Y tras la preciosa foto del amanecer de España en las vacunas, óleo sobre Pfizer, la realidad. A este ritmo de vacunación, sencillamente, pronto no harán falta vacunas sino más respiradores. Todo es un gran engaño. Illa representa mejor que nadie el embuste esférico de este Gobierno: lo mires por donde lo mires, todo es mentira.
Lo único verdadero es que Cataluña, galardón al que opta el filósofo, es la comunidad a la que más vacunas se le han asignado, en un reparto que se había anunciado “equitativo”. Eso y que son irrisorios los porcentajes de vacunas inyectadas entre las entregadas a las comunidades, por razones tan variopintas como la falta de personal, las vacaciones navideñas, la descoordinación, o la ineptitud del Gobierno para flexibilizar el proceso. Visto con distancia, tal vez lo más acertado que hayan hecho en medio de este caos de vacunas y porcinas sea poner el sello del Gobierno en la caja.
Poner al ministro Illa a repartir su limitadísima competencia gestora entre Sanidad y la campaña electoral catalana, parece más bien un chiste de humor negro
Veamos. El ministerio de Sanidad no es un lugar para saltar al estrellato. Por lo general caes ahí por casualidad y no protagonizarás telediarios a menos que abras fuego contra los conserjes o te comas una vaca loca viva en Instagram TV. Cada 300 o 500 años un chino muerde un pangolín vivo en algún lugar del mundo y origina alguna peste letal. Entonces el ministro de Sanidad salta a la primera plana y se convierte en la esperanza o desesperanza del país, mientras ve caer a sus compatriotas en un luto nacional desesperante. Llegado el momento, incluso el más frío de los gobernantes puede empatizar con tantas familias en duelo. Todos excepto los nuestros, Sánchez, Iglesias e Illa, que como la vacuna de Pfizer, llevan el corazón envuelto en hielo seco. Todo este asunto de la pandemia solo les parece una excusa de excepcionalidad perfecta para alcanzar sus objetivos políticos: ser emperador, en el caso de Sánchez; ser el poder definitivo en la sombra, Iglesias; y ser mandamás en Cataluña, Illa.

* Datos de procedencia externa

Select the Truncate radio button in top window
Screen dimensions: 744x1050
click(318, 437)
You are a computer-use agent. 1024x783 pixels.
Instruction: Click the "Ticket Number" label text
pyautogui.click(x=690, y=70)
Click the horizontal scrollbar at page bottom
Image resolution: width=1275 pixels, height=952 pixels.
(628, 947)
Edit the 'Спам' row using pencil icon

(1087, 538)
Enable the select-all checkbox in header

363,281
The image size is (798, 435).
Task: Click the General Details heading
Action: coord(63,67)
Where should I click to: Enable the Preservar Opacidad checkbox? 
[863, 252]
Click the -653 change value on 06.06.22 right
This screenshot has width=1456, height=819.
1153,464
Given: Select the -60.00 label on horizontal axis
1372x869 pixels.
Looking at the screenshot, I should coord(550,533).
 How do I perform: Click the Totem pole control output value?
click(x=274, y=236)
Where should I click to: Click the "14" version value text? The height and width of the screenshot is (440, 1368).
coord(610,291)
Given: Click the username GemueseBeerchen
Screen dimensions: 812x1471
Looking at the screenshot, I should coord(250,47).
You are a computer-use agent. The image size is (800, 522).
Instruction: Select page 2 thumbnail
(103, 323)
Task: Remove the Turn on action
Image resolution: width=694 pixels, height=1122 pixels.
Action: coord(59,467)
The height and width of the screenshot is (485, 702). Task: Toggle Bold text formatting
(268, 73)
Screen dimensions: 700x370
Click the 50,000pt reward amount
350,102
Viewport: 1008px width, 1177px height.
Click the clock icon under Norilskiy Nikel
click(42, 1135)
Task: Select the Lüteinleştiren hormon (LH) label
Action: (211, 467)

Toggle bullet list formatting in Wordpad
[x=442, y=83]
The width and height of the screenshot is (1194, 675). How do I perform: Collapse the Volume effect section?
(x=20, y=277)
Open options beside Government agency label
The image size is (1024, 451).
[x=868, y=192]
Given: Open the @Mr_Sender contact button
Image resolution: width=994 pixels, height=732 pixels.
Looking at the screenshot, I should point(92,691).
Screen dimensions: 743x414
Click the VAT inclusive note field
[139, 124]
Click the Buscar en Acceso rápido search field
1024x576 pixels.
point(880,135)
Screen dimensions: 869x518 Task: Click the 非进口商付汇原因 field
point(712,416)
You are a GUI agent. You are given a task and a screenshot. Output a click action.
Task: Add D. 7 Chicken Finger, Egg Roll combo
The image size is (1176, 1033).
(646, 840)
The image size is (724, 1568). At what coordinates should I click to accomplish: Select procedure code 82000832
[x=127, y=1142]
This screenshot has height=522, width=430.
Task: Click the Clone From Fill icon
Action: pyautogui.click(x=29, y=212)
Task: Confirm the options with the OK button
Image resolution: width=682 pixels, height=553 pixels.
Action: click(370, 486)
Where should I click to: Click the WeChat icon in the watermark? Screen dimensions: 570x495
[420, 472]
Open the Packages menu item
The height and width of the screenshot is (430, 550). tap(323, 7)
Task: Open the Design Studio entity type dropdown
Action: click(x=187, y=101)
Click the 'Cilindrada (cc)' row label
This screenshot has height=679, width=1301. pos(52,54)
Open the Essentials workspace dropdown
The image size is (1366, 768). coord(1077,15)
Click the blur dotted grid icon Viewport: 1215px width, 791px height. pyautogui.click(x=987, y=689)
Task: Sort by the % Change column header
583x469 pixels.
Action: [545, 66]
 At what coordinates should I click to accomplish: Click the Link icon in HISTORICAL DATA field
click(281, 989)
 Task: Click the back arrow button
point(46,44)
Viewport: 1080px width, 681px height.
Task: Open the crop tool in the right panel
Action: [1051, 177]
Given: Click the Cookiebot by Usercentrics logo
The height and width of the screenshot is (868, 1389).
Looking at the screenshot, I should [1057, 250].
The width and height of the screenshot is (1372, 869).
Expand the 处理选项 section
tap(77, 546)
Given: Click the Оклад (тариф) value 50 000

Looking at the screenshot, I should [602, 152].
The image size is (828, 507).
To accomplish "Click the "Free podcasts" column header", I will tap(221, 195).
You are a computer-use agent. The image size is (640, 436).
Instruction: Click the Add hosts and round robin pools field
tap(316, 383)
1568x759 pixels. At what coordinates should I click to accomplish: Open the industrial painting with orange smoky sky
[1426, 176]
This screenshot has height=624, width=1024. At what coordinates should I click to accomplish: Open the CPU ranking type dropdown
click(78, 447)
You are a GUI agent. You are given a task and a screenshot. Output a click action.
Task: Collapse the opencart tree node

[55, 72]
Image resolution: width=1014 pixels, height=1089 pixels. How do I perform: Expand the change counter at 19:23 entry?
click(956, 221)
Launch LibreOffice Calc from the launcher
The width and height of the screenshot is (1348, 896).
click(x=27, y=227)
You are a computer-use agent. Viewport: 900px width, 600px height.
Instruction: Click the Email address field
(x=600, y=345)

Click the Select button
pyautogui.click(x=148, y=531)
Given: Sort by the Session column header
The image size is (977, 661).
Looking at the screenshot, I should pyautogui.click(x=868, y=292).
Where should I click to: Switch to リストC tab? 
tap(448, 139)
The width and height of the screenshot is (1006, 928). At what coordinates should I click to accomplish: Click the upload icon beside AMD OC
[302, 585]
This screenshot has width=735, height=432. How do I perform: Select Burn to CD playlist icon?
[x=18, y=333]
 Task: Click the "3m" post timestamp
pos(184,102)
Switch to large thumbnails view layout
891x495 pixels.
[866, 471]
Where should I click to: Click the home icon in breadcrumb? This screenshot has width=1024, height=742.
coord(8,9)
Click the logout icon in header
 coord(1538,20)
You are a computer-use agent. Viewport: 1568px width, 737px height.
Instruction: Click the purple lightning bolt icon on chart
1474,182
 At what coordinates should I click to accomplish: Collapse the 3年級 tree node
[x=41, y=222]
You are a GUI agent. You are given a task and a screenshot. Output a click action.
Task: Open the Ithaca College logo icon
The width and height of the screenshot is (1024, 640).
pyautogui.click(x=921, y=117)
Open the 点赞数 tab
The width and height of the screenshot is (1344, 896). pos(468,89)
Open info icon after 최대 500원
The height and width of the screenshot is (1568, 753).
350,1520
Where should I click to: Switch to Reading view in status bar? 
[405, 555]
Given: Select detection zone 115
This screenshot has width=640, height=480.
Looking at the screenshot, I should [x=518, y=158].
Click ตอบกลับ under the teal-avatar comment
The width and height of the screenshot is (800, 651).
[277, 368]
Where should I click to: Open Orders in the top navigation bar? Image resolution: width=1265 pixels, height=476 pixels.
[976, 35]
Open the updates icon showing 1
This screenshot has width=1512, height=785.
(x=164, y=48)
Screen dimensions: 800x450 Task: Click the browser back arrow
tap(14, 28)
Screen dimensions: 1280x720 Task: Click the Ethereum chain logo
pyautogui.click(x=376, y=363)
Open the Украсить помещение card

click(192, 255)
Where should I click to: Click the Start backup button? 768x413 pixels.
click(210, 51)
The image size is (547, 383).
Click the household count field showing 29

Había motivos para el cese del ministro de Sanidad cada día desde antes de marzo del pasado año. Los mismos que había para enviar a Simón al tetrabrik del que jamás debió salir. Y Sánchez los mantuvo. Pero ahora, justo ahora, en el momento más delicado de la coordinación del maldito plan de vacunación, poner al ministro Illa a repartir su limitadísima competencia gestora entre Sanidad y la campaña electoral catalana, parece más bien un chiste de humor negro. Jamás el psicópata debió pergeñar esta locura, pero en todo caso, jamás el filósofo debió aceptarla. Ambas maniobras describen a los dos personajes en cuyas manos están nuestras vidas, aunque tal vez debiéramos decir nuestras muertes.
En los años 80, Josep Tarradellas asestó un golpe a Jordi Pujol en forma de definición letal: “Usted siempre se va cuando tiene que quedarse, y se queda cuando debe irse”. Ahora sospecho que fue también una premonición sobre lo que ocurriría cuarenta años más tarde con el ministro que negó las mascarillas.